Participants were introduced to the concept of genetic resources, as well as contemporary examples of the social, economic, and legal tensions generated by the divergent interests of various stakeholder in ABS. As discussed before on the blog, commercial entities seeking to utilize GR often do so from insights that are derived from Aboriginal traditional knowledge. Addressing the distinct power imbalance between commercial stakeholders and Indigenous peoples, ABS Canada’s presentation stressed the importance of developing an Aboriginal-sensitive ABS policy framework for Canada that promotes fairness and equity in a climate of mutual understanding, respect, and reconciliation.
Given the present uncertainty regarding Canada’s position on ratification of the Nagoya Protocol, ABS Canada had a unique opportunity to inform students about the current policy vacuum, the potential for biopiracy and other forms of exploitation, and the role young lawyers and young members of Aboriginal communities can play in helping to shape how Canada responds to these policy issues moving forward. As ever, the project’s focus remains bringing different ABS stakeholders together to facilitate a discussion about ABS in a positive and respectful environment. These deliberations will inform one of the project’s ultimate objectives: the curation and development of an online, public-access clearinghouse for Canadian and Aboriginal-centric ABS information.

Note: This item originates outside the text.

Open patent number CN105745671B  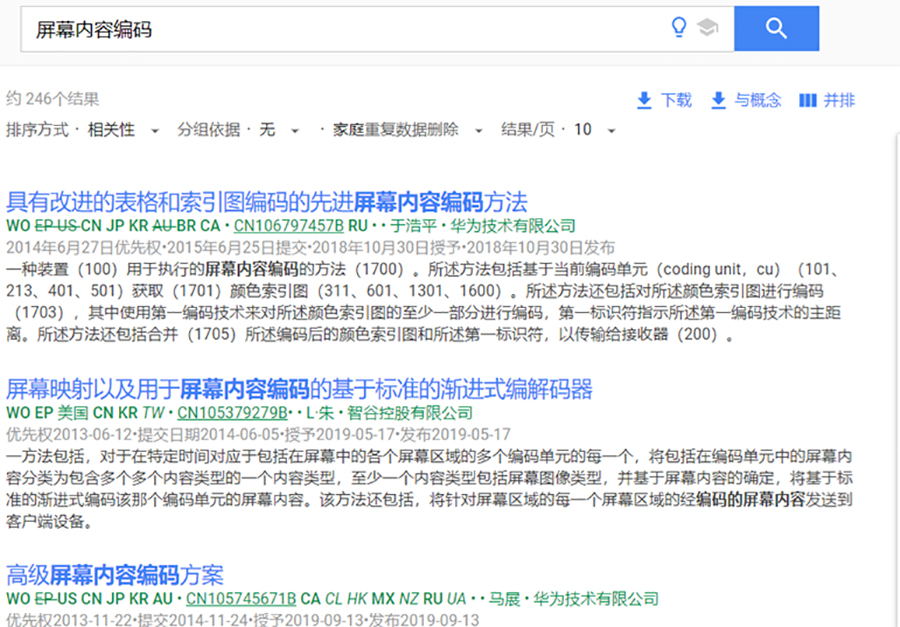coord(240,599)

Student discussion during the Q & A after the presentation raised several interesting points. First, there was interest in creating a more even playing field between different stakeholders in ABS. Participants were strongly supportive of Aboriginal peoples creating or beginning to review or consolidate any existing community protocols around access to GRs pending the ratification of the Nagoya Protocol. This approach would require leveraging existing expertise both from within and outside each community, as well as Aboriginal people’s engagement in related discussions and developments around Aboriginal rights, natural resources and the environment.
Second, students were curious about the issues of legitimacy and representation, noting Canada’s failure to include Indigenous voices among its negotiating teams to international fora, and stressing the importance of “two-way” capacity building – Indigenous peoples learning from lawyers and law students, and lawyers and law students learning from Indigenous peoples. To this end, the presentation reviewed how ABS Canada’s research is being conducted “by and with” Indigenous peoples, in a spirit of friendship, cooperation, and mutual respect. This research model fosters long-term partnerships so that Aboriginal peoples directly affected by ABS can take the initiative and direct the conversation in their own way.

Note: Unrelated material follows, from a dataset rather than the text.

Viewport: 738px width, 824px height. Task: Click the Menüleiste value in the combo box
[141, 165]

Finally, students raised the issue of Indigenous entrepreneurship and the economic opportunities afforded by commercial or scientific exploitation of GRs. Our team reflected on the desire to encourage rather them stymie creative capacity building initiatives that involves traditional knowledge in order to empower and increase the self-determination of Aboriginal communities. Stronger economic empowerment for Indigenous peoples and communities through the promotion of entrepreneurship is one way Aboriginal peoples can take control of their knowledge systems and turn them into opportunities on their own terms.
Overall, the workshop generated lively exchanges amongst the students and other community members. Specifically, for first year students, the workshop used the subject matter of ABS to provide them with insights on a number of issues at the intersection of intellectual property law, environmental law, Aboriginal rights and constitutional law, and how each of these issues are being engaged at both national and international fora.